- _BRANO ESTRATTO_
────────────────────

Ma non basta, perché il postmoderno, prima ancora di indicare la crisi di una visione della storia o di una visione del mondo, denuncia la crisi di una visione dell’uomo. Denuncia una perdita di fiducia nell’uomo e nelle sue capacità di comprendere e di agire. E’ incredulità verso tutti i progetti teorici, pratici o tecnici che si reggevano sulla fiducia pregiudiziale nelle opere dell’uomo.
Caduta quella fondamentale fiducia, si è determinata la crisi nei diversi ambiti: nella morale, nella politica, nelle istituzioni, nella storiografia. E non a caso si è parlato di crisi del soggetto e di crisi della ragione, e, in modo ancora più radicale, di crisi dell’uomo.
All’origine della modernità non c’è, in effetti, solo un modello di sapere o una visione progressiva della storia. All’origine della modernità c’è innanzitutto una certa idea di uomo, che comincia a delinearsi con l’Umanesimo e con il Rinascimento e che si afferma con l’Illuminismo. Un’antropologia della libertà e dell’autosufficienza della ragione, potremmo definirla, che s’impianta sull’uomo inteso come soggetto, come ragione, come libertà. La modernità è dominata dall’idea di un soggetto forte, portatore di una ragione forte e di istanze morali emancipatrici, che cioè si dilatano a trasformare il mondo civile.

────────────────────

- _RIGHE_
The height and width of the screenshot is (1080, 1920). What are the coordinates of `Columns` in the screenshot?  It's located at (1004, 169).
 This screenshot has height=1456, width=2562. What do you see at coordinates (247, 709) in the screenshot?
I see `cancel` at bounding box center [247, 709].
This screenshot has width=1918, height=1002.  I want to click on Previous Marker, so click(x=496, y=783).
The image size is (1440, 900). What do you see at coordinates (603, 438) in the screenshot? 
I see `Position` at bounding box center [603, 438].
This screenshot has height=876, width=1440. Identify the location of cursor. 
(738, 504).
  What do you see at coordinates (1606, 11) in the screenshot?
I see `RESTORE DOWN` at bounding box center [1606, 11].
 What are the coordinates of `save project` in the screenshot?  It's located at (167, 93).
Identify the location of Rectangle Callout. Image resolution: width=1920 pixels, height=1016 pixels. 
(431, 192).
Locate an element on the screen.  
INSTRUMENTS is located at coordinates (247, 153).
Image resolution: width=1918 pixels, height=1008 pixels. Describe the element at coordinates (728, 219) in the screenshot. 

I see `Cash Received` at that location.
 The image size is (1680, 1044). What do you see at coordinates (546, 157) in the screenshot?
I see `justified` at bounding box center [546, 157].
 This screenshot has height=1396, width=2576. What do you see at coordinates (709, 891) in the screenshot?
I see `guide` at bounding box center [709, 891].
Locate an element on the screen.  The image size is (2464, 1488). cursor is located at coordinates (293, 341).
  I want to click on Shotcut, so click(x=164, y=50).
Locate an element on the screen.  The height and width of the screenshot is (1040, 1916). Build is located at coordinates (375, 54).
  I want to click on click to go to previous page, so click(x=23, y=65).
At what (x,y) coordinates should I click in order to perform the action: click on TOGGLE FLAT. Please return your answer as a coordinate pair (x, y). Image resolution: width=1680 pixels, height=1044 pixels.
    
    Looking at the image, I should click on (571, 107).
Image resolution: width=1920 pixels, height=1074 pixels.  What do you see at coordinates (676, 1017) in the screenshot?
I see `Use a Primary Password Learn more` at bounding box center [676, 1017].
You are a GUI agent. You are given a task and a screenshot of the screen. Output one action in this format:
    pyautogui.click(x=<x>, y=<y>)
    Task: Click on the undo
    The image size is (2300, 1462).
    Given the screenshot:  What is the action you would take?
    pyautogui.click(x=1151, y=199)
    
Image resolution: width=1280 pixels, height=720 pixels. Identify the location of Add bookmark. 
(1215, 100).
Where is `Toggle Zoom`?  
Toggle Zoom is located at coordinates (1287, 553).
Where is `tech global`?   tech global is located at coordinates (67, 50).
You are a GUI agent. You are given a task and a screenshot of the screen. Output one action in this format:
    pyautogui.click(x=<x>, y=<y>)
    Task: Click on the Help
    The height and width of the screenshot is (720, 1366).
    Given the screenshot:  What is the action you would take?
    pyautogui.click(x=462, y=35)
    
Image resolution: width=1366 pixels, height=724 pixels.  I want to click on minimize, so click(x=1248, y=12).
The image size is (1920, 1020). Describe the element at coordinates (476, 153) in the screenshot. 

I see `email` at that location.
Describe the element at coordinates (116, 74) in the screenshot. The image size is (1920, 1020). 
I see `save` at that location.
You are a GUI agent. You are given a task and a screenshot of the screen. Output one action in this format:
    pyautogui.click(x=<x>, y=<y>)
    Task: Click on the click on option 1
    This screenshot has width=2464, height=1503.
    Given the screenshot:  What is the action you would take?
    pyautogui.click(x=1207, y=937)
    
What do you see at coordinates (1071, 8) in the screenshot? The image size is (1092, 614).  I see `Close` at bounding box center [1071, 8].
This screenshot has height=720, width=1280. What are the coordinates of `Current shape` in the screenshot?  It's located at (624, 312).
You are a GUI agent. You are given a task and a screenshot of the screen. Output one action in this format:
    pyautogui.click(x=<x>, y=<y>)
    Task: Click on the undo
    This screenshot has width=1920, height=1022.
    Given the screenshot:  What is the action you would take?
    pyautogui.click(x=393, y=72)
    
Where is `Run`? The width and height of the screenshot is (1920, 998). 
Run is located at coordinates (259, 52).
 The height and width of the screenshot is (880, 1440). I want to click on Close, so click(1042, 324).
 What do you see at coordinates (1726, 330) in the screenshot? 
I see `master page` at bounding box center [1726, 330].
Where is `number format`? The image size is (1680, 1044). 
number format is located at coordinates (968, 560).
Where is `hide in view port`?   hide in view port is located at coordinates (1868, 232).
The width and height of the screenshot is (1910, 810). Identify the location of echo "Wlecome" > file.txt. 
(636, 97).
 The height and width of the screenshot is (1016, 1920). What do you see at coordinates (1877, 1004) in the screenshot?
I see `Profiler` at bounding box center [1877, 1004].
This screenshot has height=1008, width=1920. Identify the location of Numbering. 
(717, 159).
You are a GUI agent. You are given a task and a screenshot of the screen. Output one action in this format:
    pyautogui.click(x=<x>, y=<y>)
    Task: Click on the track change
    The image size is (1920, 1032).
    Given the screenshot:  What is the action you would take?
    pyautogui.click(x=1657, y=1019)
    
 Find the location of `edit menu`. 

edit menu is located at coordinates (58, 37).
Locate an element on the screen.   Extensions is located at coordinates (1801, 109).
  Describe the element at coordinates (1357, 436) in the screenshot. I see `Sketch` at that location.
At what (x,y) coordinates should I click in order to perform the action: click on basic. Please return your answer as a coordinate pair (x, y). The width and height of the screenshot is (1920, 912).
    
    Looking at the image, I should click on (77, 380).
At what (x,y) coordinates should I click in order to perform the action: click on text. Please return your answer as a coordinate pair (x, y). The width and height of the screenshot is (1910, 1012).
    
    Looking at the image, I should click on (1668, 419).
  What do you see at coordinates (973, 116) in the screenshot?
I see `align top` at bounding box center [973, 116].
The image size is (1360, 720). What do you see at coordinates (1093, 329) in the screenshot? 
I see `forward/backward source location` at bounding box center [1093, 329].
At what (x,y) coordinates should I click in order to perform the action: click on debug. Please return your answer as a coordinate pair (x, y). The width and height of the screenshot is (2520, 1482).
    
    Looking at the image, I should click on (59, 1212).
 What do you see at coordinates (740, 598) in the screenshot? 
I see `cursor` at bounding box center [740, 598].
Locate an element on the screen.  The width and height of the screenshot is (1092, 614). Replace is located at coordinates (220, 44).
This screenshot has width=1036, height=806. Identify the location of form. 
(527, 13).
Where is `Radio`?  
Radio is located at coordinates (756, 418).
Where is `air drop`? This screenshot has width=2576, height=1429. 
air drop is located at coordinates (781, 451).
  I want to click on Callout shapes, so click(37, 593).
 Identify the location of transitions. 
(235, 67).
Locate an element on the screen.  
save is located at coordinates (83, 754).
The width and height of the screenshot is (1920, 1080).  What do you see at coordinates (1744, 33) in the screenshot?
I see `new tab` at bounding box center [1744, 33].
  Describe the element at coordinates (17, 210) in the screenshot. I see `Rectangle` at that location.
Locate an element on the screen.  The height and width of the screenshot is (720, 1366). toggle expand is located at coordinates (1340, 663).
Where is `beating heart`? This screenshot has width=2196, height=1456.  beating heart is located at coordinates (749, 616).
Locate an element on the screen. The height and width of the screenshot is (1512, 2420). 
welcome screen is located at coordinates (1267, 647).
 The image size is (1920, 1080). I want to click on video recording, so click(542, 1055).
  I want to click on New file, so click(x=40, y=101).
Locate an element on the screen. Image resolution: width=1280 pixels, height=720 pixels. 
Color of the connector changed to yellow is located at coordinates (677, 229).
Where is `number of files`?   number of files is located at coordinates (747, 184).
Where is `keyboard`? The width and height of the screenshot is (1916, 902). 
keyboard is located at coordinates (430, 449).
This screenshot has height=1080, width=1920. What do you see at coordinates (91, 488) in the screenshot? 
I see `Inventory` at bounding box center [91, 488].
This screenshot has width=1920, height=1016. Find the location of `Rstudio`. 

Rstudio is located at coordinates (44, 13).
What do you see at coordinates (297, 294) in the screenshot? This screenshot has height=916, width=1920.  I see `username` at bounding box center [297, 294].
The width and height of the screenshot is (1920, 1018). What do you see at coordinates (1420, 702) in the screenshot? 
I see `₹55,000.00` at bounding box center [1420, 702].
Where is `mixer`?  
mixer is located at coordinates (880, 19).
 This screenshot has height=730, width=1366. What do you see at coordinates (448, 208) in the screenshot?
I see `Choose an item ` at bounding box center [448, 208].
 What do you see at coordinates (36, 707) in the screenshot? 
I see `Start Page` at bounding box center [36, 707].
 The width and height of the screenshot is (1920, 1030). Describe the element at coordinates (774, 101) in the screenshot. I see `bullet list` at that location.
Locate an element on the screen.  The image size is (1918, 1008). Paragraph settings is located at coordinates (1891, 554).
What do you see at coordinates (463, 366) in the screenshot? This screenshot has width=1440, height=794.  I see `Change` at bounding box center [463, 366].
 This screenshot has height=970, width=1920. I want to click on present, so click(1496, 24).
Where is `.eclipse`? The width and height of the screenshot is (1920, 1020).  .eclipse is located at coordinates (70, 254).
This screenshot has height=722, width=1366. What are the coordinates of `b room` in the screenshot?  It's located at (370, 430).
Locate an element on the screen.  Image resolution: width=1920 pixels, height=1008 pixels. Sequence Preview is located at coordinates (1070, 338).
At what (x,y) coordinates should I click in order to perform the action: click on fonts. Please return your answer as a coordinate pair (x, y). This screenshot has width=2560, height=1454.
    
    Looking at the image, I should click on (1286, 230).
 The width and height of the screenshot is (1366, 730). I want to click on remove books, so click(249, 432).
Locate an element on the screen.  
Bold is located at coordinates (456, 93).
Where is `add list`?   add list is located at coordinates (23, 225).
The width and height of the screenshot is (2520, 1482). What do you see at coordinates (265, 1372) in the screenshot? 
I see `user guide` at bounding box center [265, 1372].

────────────────────

- _CONSEGNA_
Ricopia per intero, senza alcuna modifica, il brano sul postmoderno e sulla crisi dell'uomo.

- _RISPOSTA_
Ma non basta, perché il postmoderno, prima ancora di indicare la crisi di una visione della storia o di una visione del mondo, denuncia la crisi di una visione dell’uomo. Denuncia una perdita di fiducia nell’uomo e nelle sue capacità di comprendere e di agire. E’ incredulità verso tutti i progetti teorici, pratici o tecnici che si reggevano sulla fiducia pregiudiziale nelle opere dell’uomo.
Caduta quella fondamentale fiducia, si è determinata la crisi nei diversi ambiti: nella morale, nella politica, nelle istituzioni, nella storiografia. E non a caso si è parlato di crisi del soggetto e di crisi della ragione, e, in modo ancora più radicale, di crisi dell’uomo.
All’origine della modernità non c’è, in effetti, solo un modello di sapere o una visione progressiva della storia. All’origine della modernità c’è innanzitutto una certa idea di uomo, che comincia a delinearsi con l’Umanesimo e con il Rinascimento e che si afferma con l’Illuminismo. Un’antropologia della libertà e dell’autosufficienza della ragione, potremmo definirla, che s’impianta sull’uomo inteso come soggetto, come ragione, come libertà. La modernità è dominata dall’idea di un soggetto forte, portatore di una ragione forte e di istanze morali emancipatrici, che cioè si dilatano a trasformare il mondo civile.